*Extract to read:*
>>>
Mullingar is a thriving town situate in a fertile district. The land is very rich, and the rents are reasonable. The farmers are well off, and admit the soft impeachment. They are Home Rulers to a man, and they boldly give their reasons. "Did ye ever know a man who was contint wid a good bargain when he has a prospect of a better bargain still?" said a prosperous agriculturist residing a mile outside the town. The country around has a decidedly English appearance. Fat land, good roads, high hedges, daisied meadows, and decent houses everywhere. The main street is long, wide, clean, well-paved, well-built. The shopkeepers who live in the surrounding district make money, and when they "go before," cut up for surprising sums. Said Mr. Gordon, "Everybody here has money. The people are downright well off. Living in constant communication with Dublin, fifty miles away on the main line of the Midland and Western Railway, they have adopted the prevailing politics of the metropolis. They do not understand what Home Rule means, and they blindly believe that they will do better still under a Dublin Parliament. I am quite certain of the contrary. Suppose we want L500 for some improvement, who will lend us the money? I am satisfied that the prosperity of the place would immediately decline. The priests influence the people to an extent Englishmen can never understand. The Protestant clergy do not intervene in mundane matters, but the Catholic clergy consider it their duty to guide the people in politics as well as in religion. Given Home Rule, Protestantism and Protestants would be nowhere. There is no doubt in my mind on this point."
Mr. Mason said:—"The whole agitation would be knocked on the head by the introduction of a severe land measure, which would have the effect of further reducing the rents. No doubt all previous land legislation has been very severe, and I do not say that a further measure would be just and equitable. I merely say that the people do not want Home Rule, but they want the advantages which they are told will accrue from Home Rule. If the measure is not to benefit them in a pecuniary sense, then they do not care two straws about it. Do the English people grasp the present position of landowner and tenant respectively? Let me state it in a very few words.—
"Formerly the landowner was regarded as the owner of the land. At the present moment, and without a line of further legislation, the tenant is the real owner, and not the nominal landlord at all. For owing to reduction of rent, fixity of tenure, free sale, and the tenant-right, the tenant is actually more than two-thirds owner. This is a matter of cash and not of theory, for the tenants' rights are at this moment worth more than double the fee-simple of the land itself. What will the Gladstonian party who prate about Rack-rents say to this?"
<<<
*Listed entries:*
>>>
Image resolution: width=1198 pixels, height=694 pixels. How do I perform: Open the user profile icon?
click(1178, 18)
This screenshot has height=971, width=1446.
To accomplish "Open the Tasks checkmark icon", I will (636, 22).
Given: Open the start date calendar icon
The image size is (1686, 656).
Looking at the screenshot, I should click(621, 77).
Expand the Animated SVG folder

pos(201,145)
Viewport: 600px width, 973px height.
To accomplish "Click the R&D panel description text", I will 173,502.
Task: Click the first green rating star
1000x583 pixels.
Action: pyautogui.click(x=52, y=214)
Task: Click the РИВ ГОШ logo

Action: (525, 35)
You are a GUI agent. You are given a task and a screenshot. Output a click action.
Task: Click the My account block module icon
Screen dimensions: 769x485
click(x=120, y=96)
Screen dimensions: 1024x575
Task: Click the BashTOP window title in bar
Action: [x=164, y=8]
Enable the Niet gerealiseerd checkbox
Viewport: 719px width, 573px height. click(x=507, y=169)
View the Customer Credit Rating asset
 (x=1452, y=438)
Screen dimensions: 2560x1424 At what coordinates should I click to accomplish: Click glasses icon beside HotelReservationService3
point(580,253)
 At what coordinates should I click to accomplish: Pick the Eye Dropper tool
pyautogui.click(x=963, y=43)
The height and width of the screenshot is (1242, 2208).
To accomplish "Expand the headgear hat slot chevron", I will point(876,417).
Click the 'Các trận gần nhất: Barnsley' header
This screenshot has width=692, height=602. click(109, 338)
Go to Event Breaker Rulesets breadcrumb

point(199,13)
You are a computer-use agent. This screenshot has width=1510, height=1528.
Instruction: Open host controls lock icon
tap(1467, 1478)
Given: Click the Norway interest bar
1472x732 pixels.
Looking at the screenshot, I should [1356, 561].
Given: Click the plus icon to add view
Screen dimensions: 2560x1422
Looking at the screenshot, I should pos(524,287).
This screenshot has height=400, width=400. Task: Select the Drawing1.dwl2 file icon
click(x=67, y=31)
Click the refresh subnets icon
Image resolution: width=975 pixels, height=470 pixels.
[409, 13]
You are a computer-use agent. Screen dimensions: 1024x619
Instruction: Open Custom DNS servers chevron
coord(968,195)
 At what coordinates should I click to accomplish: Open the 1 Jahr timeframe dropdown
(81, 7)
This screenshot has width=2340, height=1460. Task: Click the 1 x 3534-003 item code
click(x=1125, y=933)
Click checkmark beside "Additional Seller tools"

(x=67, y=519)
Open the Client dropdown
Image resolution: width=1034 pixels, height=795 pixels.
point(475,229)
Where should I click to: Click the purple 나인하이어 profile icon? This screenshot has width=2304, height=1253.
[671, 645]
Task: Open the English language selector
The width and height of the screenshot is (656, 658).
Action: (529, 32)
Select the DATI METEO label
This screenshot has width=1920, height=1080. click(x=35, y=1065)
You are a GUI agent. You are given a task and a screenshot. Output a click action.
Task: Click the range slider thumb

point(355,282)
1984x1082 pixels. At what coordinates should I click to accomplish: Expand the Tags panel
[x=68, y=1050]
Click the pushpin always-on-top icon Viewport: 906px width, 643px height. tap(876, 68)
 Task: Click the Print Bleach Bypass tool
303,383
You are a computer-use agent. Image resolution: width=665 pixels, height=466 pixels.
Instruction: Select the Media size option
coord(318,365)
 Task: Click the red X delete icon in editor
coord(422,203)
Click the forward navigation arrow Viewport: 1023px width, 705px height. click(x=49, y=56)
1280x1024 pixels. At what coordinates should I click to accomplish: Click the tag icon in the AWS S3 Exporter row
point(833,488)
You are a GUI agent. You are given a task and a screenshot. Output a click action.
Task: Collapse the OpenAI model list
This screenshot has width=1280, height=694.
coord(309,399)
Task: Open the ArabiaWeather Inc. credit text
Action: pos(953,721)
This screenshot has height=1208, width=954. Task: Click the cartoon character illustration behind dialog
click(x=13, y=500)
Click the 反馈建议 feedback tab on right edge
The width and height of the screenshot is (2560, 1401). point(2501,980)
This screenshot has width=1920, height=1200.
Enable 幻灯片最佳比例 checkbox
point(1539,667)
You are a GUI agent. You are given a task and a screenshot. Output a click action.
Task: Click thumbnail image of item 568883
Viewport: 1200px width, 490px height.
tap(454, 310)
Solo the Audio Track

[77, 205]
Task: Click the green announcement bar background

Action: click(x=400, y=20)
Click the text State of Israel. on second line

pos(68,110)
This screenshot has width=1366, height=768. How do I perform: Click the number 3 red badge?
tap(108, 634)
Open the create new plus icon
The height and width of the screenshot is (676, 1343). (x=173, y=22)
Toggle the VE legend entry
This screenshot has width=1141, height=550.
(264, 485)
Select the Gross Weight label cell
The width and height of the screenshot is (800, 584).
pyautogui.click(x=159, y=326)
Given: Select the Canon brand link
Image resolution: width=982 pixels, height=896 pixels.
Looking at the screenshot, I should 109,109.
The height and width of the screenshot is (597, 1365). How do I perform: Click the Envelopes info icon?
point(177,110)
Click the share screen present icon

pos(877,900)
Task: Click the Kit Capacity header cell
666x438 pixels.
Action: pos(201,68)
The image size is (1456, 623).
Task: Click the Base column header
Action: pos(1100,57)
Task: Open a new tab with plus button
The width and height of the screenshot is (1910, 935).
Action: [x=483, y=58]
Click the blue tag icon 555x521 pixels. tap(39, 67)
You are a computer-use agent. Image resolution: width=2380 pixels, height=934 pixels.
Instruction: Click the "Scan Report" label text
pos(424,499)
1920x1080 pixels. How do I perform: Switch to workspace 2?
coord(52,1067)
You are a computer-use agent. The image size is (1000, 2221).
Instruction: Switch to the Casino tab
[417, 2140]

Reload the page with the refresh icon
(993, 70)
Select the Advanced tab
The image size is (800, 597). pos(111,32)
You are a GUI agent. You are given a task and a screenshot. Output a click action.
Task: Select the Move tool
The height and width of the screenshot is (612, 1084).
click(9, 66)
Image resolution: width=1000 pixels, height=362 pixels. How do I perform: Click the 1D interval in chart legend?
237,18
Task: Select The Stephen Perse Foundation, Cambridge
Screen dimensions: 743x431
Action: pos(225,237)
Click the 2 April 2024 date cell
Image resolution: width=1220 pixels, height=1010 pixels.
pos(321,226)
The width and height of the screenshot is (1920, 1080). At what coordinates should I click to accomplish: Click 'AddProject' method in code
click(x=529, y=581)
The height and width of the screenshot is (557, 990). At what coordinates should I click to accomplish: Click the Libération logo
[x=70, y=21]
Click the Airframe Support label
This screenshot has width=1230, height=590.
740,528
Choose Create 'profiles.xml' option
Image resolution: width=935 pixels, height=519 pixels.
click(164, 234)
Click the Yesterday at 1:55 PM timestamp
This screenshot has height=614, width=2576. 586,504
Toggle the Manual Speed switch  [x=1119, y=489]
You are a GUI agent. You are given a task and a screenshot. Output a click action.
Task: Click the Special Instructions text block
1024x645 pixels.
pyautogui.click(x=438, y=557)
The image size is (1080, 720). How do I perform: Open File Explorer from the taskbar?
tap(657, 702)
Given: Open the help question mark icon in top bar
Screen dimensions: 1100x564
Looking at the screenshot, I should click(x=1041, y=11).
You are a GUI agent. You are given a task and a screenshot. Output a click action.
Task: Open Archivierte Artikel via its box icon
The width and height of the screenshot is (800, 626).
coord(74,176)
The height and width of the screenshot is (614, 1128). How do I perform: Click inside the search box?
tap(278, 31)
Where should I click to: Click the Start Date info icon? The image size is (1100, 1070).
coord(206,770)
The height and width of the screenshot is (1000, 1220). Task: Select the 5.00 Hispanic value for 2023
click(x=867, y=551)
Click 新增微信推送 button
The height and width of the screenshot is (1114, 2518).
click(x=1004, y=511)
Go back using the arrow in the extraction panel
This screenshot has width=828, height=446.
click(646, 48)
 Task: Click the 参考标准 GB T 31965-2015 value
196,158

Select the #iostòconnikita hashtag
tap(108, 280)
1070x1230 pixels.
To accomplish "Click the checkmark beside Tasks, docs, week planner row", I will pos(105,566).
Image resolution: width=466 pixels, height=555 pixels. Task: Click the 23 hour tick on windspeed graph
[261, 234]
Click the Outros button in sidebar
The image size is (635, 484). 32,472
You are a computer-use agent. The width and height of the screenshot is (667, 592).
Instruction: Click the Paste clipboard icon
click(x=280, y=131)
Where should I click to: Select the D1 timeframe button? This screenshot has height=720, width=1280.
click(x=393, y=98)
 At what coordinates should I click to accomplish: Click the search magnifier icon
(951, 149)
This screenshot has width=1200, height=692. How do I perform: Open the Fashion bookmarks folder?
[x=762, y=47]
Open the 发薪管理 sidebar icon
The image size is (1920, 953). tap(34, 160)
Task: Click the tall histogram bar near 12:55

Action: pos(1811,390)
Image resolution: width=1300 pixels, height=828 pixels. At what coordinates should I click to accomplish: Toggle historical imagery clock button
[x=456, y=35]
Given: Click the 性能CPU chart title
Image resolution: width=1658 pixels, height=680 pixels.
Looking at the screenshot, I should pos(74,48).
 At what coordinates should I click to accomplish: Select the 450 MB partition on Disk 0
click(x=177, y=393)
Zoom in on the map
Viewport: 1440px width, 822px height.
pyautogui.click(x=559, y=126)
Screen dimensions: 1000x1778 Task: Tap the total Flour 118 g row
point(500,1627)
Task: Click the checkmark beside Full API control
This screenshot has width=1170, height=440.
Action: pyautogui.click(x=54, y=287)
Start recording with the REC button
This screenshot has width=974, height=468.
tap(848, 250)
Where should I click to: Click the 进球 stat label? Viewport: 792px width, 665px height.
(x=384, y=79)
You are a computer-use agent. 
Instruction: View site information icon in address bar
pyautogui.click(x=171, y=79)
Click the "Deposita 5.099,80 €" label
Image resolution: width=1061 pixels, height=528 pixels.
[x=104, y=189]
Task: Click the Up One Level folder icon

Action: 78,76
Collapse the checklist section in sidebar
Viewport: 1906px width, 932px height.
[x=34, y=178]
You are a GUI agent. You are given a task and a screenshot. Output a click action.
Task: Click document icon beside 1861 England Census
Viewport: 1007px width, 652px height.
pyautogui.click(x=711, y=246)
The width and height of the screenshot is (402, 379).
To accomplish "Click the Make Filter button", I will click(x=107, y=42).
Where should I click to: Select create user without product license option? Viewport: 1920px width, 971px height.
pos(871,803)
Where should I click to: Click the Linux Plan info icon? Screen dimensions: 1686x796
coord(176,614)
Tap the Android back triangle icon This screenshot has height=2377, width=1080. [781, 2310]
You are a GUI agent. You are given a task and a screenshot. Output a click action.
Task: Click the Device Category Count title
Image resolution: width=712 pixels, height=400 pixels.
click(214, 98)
<<<
*Required tasks:*
1: For the Mullingar passage, decide whether each statement agrees with it, answering yes or no and quoting the words that settle it: (a) Mullingar is fifty miles from Dublin; (b) the Protestant clergy guide the people in politics; (c) Mr. Mason holds that the tenants' rights are worth less than the fee-simple of the land.
2: Write a continuation of the Mullingar passage, picking up after its final sentence.

*Task-by-task results:*
1:
(a) Yes: "Living in constant communication with Dublin, fifty miles away on the main line of the Midland and Western Railway"
(b) No: "The Protestant clergy do not intervene in mundane matters"
(c) No: "the tenants' rights are at this moment worth more than double the fee-simple of the land itself"

2:
This seems a suitable opportunity for calling attention to the term Rack-rents, which in England is almost universally misunderstood. Separatist speakers invariably use the term as denoting an excessive rent, an impossible rent—a rent, which is, as it were, extorted by means of the Rack. The term is purely legal, and denotes a rent paid by ALL yearly tenants, whether their rent, as a whole, be high or low. The lowest-rented yearly tenant in the country is paying Rack-rent. The whole case for the farmers has been obscured and a false issue raised by the constant use of this term, to which a new meaning has been given. Another common term is found in the word Head-rent, of which Gladstonians know no more than of Rack-rent. When Head-rent comes to be discussed in England we shall have Home Rulers explaining that the term refers to decapitation of tenants for non-payment of Rack-rent. This explanation will not present any appreciable departure from their usual vein. An English Home Ruler who supports Mr. Gladstone "because his father did," and who first landed in Ireland yesterday, said, "I do not approve of ascendency. Hang the rights of property! Give me the rights of intellect. Let us have equality. Treat the Irish fairly, even generously. They should have equal rights with Englishmen. Why keep them down by force of bayonets? Live and let live, that's what I say. Equal laws and equal rights for all."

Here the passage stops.